• **RAW DATA**:
◆ ◆ ◆ ◆ ◆
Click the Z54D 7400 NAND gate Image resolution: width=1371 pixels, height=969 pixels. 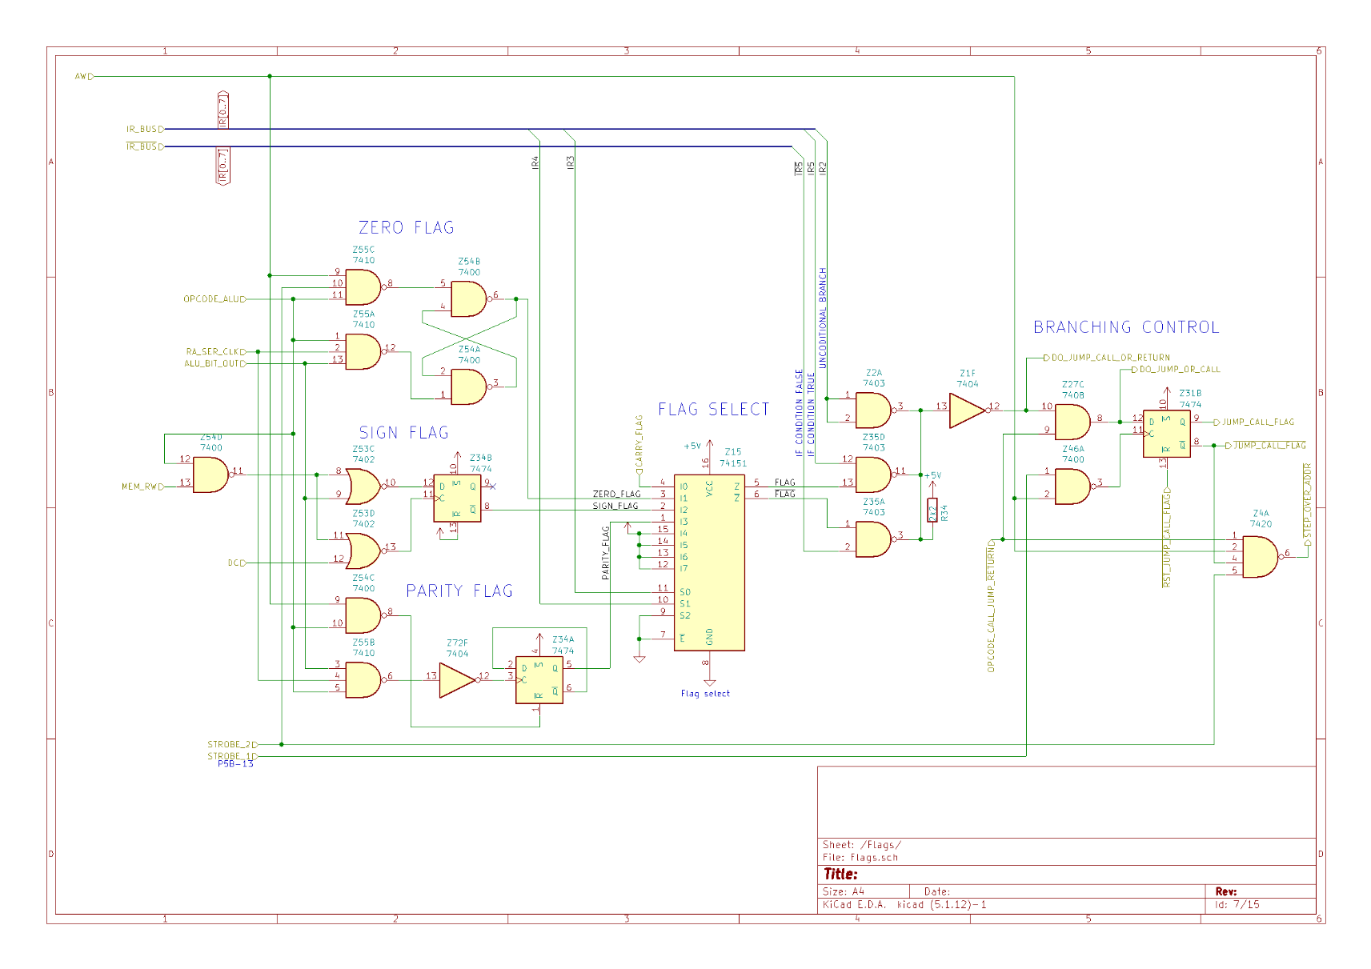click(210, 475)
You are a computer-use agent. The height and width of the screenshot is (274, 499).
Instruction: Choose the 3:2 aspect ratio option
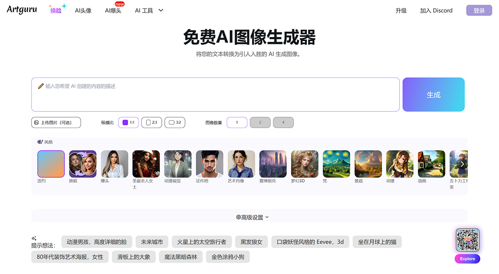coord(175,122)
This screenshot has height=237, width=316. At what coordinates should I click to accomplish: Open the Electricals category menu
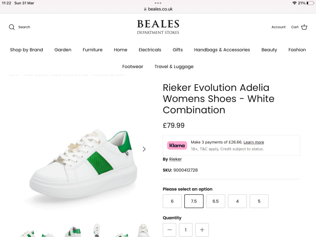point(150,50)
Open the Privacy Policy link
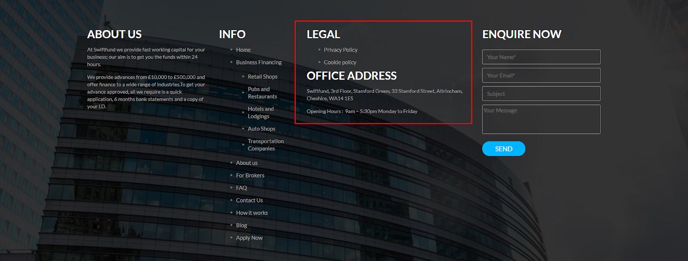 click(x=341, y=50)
◆ ◆ ◆ ◆ ◆
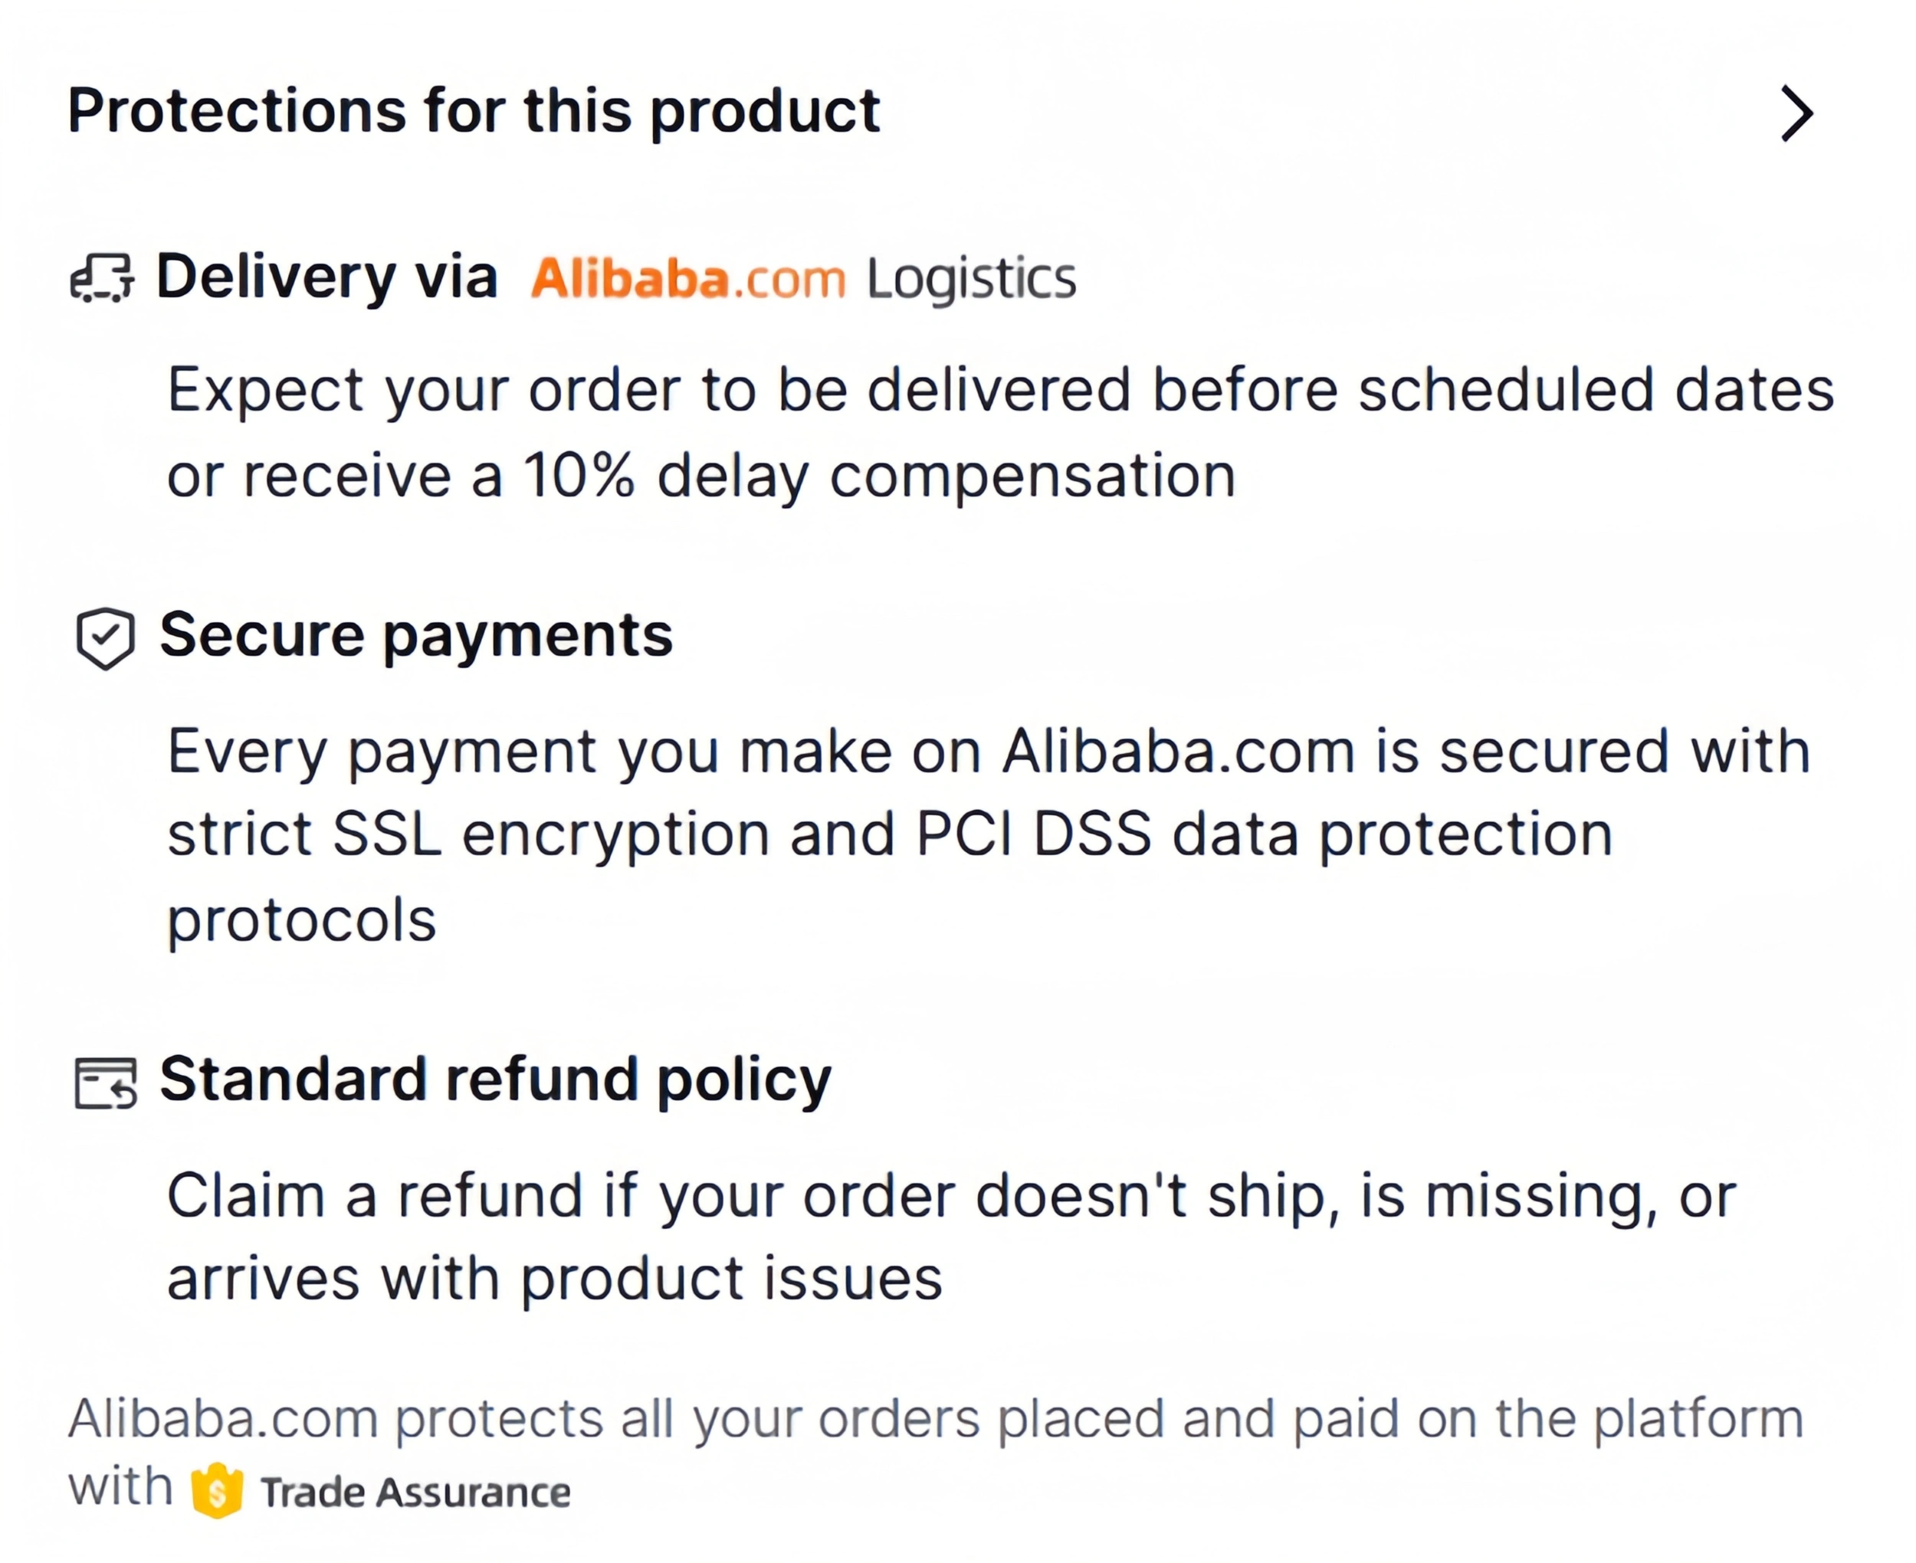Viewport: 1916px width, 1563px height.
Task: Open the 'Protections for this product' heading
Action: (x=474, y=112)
◆ ◆ ◆ ◆ ◆
• **THE REQUEST**:
Pull out each line from the rows above that contains the word "screenshot", and copy those lines without changing them.

• **SOLVED PROBLEM**:
You are a computer-use agent. The height and width of the screenshot is (274, 499).
This screenshot has height=237, width=316. At what coordinates should I click to accomplish: Open the Electricals category menu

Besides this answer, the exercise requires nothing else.